Publié le 7 May 2018 - 19:04
EXPROPRIATIONS FONCIERES DU FAIT DE LA CENTRALE ET DU PORT MINERALIER

La révolte Bargny, Minam et Sendou

 

Bargny, Minam et Sendou se liguent contre la construction de la centrale à charbon et celle du port minéralier et vraquier. Hier, les populations des trois localités ont organisé une marche pacifique, sillonnant les trois localités concernées par ces deux projets. D’ailleurs, elles se sont constituées en un collectif dénommé « Samm li ñu moom » pour défendre les intérêts des habitants de cette partie du littoral sénégalais. Déjà que la boulimie foncière du pôle urbain de Diamniadio a amputé 1 120 hectares à la ville de Bargny, les membres du collectif y ajoutent les 120 hectares de la centrale à charbon. Sans compter 150 hectares de terres et 860 hectares maritimes destinés au port minéralier et vraquier. Pour couronner le tout, rappellent les manifestants, la Sococim-industries empêche l’extension de la ville de Bargny vers le Nord, en accaparant 450 hectares pour ses réserves de carrières.

Une situation difficile, selon le président du collectif, Issa Guèye, qui nécessite la mise sur pied d’un plan de réinstallation des populations impactées de Bargny Guédj, Minam et Sendou. « On nous a pratiquement arraché nos terres et là, ils commencent les travaux sans pour autant nous indemniser.
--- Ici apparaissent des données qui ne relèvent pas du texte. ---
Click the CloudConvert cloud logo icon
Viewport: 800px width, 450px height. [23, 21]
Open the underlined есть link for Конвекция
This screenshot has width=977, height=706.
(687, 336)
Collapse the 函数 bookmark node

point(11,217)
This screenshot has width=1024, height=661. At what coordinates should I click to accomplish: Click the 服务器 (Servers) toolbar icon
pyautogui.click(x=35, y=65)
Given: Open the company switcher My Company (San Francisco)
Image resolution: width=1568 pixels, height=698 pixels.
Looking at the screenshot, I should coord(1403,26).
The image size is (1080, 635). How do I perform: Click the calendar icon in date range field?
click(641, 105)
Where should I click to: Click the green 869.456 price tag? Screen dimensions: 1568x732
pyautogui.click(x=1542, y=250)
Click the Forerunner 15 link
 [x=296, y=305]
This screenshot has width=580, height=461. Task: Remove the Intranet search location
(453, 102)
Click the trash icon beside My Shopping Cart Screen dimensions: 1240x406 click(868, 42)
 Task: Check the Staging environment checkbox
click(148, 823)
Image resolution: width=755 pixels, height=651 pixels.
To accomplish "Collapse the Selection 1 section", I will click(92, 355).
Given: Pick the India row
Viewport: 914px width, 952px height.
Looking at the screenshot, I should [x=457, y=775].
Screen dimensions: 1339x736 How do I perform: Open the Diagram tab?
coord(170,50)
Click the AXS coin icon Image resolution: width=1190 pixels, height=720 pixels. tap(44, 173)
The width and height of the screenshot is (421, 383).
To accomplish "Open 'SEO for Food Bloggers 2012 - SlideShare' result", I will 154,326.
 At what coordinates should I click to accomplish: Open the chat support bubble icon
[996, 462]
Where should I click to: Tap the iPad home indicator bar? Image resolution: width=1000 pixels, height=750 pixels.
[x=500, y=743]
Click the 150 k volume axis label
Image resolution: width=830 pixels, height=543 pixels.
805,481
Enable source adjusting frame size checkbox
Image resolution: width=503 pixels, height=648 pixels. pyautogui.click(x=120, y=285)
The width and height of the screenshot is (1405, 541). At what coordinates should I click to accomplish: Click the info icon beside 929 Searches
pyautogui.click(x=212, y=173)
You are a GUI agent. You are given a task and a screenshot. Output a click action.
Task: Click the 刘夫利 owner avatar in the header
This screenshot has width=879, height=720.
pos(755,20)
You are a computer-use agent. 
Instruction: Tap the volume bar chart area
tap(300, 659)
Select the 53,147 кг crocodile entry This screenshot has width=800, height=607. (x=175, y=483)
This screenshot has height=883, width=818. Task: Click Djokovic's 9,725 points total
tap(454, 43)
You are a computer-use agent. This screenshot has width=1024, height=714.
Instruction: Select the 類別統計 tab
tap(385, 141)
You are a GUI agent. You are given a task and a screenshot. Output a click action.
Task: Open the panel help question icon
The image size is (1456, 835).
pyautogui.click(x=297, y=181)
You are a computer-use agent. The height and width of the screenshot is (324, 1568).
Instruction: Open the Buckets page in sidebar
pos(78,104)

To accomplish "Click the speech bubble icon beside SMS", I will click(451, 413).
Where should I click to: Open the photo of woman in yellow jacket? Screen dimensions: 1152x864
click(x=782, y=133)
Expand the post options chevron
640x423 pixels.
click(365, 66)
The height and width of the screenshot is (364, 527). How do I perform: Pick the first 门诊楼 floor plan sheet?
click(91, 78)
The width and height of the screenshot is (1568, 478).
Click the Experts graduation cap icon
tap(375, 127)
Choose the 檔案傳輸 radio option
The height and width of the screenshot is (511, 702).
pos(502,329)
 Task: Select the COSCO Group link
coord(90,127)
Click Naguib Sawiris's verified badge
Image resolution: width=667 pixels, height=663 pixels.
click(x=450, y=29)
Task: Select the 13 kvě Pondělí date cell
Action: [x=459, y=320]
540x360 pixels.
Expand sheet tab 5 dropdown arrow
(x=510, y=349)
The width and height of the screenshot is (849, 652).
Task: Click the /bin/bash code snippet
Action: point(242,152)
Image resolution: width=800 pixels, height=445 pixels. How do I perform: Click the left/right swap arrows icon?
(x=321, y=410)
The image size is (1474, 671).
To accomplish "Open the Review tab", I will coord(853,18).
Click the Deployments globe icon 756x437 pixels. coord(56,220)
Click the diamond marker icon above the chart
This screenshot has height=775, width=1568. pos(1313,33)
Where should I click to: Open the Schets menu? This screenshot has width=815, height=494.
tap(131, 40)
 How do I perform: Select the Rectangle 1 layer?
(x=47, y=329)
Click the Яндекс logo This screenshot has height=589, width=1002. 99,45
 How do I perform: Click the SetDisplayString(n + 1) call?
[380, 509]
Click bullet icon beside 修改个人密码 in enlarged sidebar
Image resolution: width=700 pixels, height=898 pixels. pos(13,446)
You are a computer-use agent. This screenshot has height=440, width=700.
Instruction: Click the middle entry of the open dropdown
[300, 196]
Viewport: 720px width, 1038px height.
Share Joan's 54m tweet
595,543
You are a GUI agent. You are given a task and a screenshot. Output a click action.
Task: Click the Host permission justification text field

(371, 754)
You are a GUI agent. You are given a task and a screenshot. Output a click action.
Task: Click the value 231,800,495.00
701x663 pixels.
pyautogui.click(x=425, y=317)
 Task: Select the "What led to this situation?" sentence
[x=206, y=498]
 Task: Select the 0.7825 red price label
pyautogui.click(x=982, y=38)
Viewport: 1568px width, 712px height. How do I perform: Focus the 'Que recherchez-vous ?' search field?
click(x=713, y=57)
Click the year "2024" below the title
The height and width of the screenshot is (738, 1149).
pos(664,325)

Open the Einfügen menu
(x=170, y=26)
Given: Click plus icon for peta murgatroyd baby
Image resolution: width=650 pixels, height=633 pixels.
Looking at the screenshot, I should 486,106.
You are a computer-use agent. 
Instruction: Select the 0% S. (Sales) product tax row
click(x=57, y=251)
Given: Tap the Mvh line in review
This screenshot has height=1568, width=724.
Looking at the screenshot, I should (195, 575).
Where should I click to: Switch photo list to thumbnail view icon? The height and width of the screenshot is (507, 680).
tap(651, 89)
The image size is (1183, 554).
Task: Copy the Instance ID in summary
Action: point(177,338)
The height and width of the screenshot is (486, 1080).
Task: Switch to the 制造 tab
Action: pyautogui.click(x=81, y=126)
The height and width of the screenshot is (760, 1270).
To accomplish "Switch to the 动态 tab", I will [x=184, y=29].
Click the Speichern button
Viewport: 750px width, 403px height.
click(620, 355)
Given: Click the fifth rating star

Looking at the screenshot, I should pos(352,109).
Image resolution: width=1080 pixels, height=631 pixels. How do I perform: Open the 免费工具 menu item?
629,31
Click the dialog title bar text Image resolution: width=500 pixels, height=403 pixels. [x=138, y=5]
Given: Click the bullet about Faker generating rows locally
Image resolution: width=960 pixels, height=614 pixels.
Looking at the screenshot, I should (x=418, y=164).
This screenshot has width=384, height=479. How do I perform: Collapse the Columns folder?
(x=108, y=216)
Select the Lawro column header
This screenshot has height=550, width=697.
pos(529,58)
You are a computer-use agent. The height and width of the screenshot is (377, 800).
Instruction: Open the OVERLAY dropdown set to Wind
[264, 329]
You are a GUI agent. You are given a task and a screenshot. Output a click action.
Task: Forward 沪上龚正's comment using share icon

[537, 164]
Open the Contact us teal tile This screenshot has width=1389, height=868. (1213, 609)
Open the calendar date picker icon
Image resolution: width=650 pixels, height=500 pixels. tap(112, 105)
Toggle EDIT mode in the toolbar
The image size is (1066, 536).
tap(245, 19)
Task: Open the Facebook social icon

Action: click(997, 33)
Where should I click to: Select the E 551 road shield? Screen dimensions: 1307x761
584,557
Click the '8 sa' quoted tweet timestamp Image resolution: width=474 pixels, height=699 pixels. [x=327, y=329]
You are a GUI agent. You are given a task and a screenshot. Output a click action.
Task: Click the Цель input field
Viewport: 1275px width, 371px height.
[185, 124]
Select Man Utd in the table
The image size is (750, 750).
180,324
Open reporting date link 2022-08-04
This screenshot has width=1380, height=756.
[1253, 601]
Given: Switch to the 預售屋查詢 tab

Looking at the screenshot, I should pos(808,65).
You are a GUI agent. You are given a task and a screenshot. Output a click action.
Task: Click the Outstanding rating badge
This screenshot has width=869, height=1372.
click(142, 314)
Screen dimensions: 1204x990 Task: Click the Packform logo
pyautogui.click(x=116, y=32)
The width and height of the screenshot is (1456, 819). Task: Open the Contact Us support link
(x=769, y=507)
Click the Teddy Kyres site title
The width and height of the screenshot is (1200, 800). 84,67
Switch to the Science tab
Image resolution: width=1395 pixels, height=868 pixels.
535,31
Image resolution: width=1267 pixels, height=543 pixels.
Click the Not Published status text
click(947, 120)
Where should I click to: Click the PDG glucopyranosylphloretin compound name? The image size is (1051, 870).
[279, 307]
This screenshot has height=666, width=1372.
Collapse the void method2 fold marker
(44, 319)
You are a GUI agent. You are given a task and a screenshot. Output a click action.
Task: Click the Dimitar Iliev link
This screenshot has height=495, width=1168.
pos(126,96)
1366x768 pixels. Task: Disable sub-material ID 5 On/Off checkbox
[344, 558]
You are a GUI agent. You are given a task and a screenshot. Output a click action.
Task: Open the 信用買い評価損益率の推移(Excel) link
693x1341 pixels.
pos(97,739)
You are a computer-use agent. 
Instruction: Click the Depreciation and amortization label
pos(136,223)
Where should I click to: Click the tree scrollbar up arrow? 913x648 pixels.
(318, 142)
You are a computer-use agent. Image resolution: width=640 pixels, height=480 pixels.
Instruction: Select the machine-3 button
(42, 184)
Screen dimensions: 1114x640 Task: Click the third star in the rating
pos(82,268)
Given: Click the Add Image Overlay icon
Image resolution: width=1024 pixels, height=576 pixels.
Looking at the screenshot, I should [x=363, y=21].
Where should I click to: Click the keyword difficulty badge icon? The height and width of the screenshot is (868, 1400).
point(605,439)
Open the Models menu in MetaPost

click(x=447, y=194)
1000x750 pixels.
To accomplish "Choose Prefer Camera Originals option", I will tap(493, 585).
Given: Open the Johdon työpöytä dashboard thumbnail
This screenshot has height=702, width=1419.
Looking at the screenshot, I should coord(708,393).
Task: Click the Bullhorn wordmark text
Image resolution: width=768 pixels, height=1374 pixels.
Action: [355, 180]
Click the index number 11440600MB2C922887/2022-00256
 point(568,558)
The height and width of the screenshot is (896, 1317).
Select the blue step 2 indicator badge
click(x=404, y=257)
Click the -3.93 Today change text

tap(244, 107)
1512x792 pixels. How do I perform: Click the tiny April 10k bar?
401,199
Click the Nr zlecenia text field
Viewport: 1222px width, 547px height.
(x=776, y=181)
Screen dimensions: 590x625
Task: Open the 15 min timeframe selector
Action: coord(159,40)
Nous ne sommes pas d’accord sur la manière dont le port commence ses travaux ». Pis, souligne-t-il, l’Etat du Sénégal n’a pas respecté ses engagements à propos de la construction de la centrale et du port lorsqu’on sait, dit-il, que « c’est une obligation, pour des chantiers de cette envergure, de procéder d’abord à des études d’impacts environnementaux. Ce sont hélas des manquements auxquels l’Etat ne devrait pas fermer les yeux alors que, de l’autre côté, les travaux ont déjà démarré ». Mais, insiste Issa Guèye, avant toute indemnisation, « il faut d’abord indemniser les exploitants agricoles qui s’activaient sur place ».

Selon ces manifestants, ce n’est pas le seul coup porté à l’économie de cette localité. Puisque les exploitants hôteliers de Toubab Dialaw redoutent le projet d’installation du « Port du Futur ».